Back to the privacy issue raised by the OP...
What value is there in having real-time AIS information published on the Internet
The value seems to be the owners of the website gaining by pimping your private information. (Oh, wait, I guess that throws them into the pool with all the other social websites, FB, Myspace, etc.)
But, there is a difference between one volunteering private information on FB and MarineTraffic.com, Shipfinder.com, Vesselfinder.com, and the likes. These AIS sites are broadcasting your private information worldwide without your permission.
Yes, anyone with an AIS receiver can see my vessel AIS data within the VHF
range of my transmitter and their receiver. That is how the system works and what it is designed to do. In this example, the information about my vessel is used in navigation
, as a collision avoidance tool. All good! Those that see my vessel in this context aren't interested in exploiting that data for their monetary gain. Sure, piracy
will adapt to new tools, but piracy
isn't the norm so if I'm in an area I believe there might be such a thing happen, I'll go into 'stealth' mode.
It is very easy to write a script to visit these websites every few hours and gather data on any AIS transmitting vessel within range of these websites receivers. Using this script every few hours, one would not only know your current
location, but where you've been for as long as you've been transmitting AIS and within range of a station sending data to the website. Is this 'creepy'? Yes, some cruisers create blogs/websites to share exactly such information, but not all cruisers desire to do so.

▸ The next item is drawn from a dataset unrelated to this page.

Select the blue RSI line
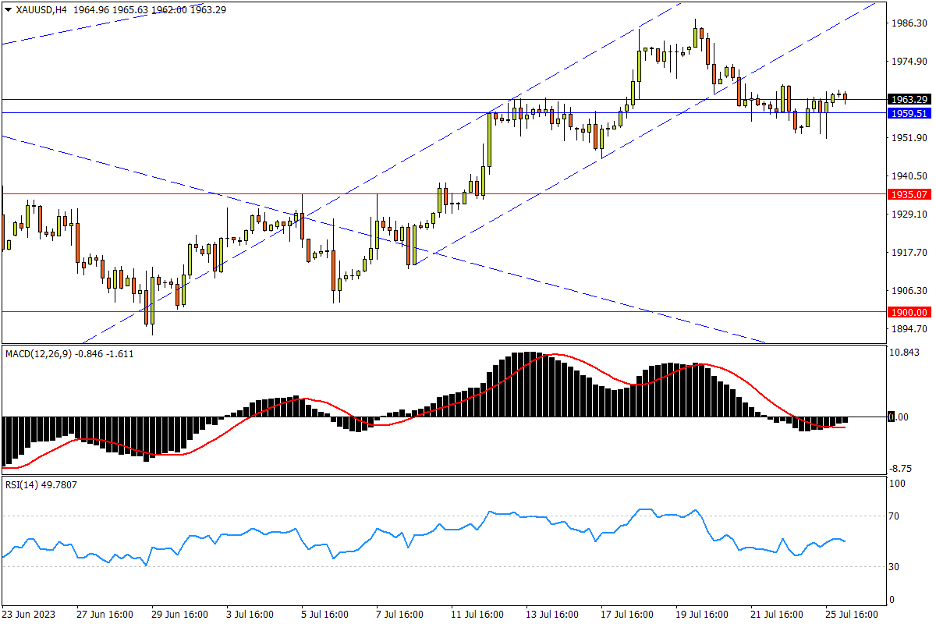 pos(400,534)
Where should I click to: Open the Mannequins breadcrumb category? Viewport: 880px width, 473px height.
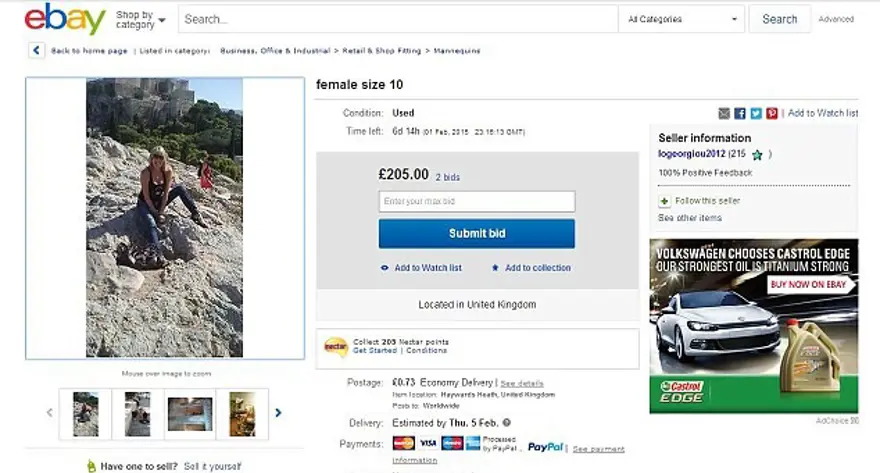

What would you think about anyone/everyone tracking every move of your car? What if there was a GPS
receiver in your car coupled with a transmitter and a public website anyone could go and re-create the last 24 hours movement of your car? I would think any government
in a first world country would shut down such a 'service' pretty quickly. Yes, there are lots of webcams viewing public areas, but none that publish personal identifying data, and that is the difference. Being seen as a generic figure in public is typically not considered a breach of privacy, but allowing unknown tracking of a vehicle and/or person crosses that line. Hence, maybe there needs to be some higher government
awareness of these AIS tracking sites.
So what is the solution?
1) What would the value of MarineTraffic.com, Shipfinder.com, Vesselfinder.com be if they did not display the static data, but just the dynamic data? They would still have pretty screens with little ship icons moving around. Probably a lesser number of viewers that results in a lesser amount of money
collected from advertisers.
2) What if display of static data was a simple 'opt-in' feature? IOW, the proven vessel owner would agree to the display of static data. That would protect the privacy of those that have such desire, and also allow those who wish to be seen and identified.